This is a book of selections from the history of Western moral philosophy (‘ethics’ for short), accompanied by introductory commentaries that are intended to be helpful for students new to the topic. The history of ethics in the Western world is extremely rich and varied. It is not possible to capture its complexity in a tidy narrative or a short series of commentaries. Nonetheless, when one is new to a large subject like this, it can be very helpful to be provided with stories that highlight many of the main elements of the subject. With such stories in hand, one can find it easier to interpret what one is reading, even if further study would lead one to outgrow the stories that were of help at the beginning. Despite the necessary limitations of stories like those we provide herein, one would make very slow progress without them. All this is to say that the commentary in this book is intended to be modest but useful. It is not meant to be a substitute for the readings themselves, or for the large secondary literature.

The needs of both students and professors guided us in the selection of source materials, but the primary aim was to provide a well‐rounded, thorough, yet not overly long selection of texts that students might reasonably hope to complete reading in a semester. This made for some difficult decisions about what to include and what to omit. It was decided that some texts, or parts of texts, that are often omitted in other collections should be included (e.g. Aquinas on self‐defense, Kant on virtue, and a wide range of excerpts from Sidgwick’s Methods). At the same time, we were aware that many worthy philosophical works could not be included. When it came to twentieth century philosophy, we had to be particularly choosy, stopping in the 1970s and concentrating on (i) the rise of contemporary metaethics; and (ii) philosophers whose work counts as original, but whose ideas students might find it particularly fruitful to compare to the ideas of earlier philosophers in this volume.

Several themes weave through the history of Western moral philosophy. Here we will discuss four. Unless otherwise noted, the philosophers mentioned are all represented by selections from their writings in this volume, and when we refer to them by name we have these selections in mind.

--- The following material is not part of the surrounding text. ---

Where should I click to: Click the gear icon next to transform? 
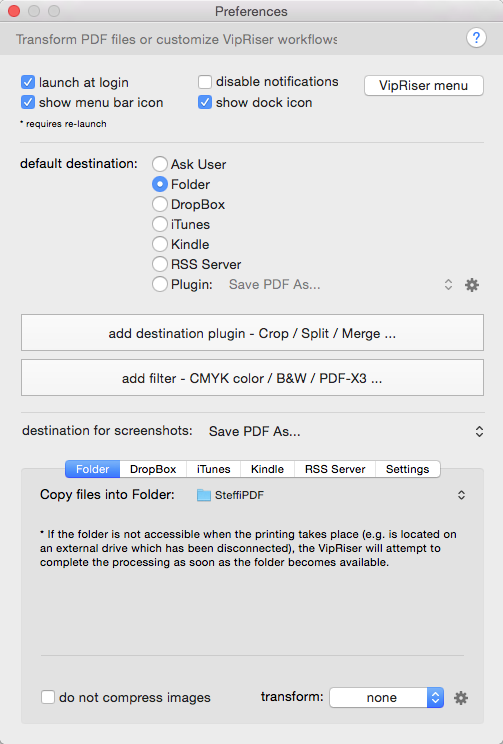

1. The need to justify adherence to morality, especially in the light of the egoist challenge

One of the most important features of Ancient Greek ethics was a concern to answer skeptical challenges to the putative authority of morality, especially the concern that self‐interest and morality might come apart from each other, and that, if they do, it might be rational to pursue one’s own self‐interest, rather than act morally. The selections here start with Plato addressing skeptical challenges to morality. One goal of the Republic is to establish that it is actually in the best interest of individual citizens for them to be just – that is, virtuous. The egoist challenge is not the only skeptical challenge to morality that we see Plato address, but he appears to think it is the most serious. Aristotle’s Ethics, on the other hand, does not explicitly address egoists. Nonetheless, it is concerned with showing that individual flourishing or happiness consists in living a life of virtuous activity.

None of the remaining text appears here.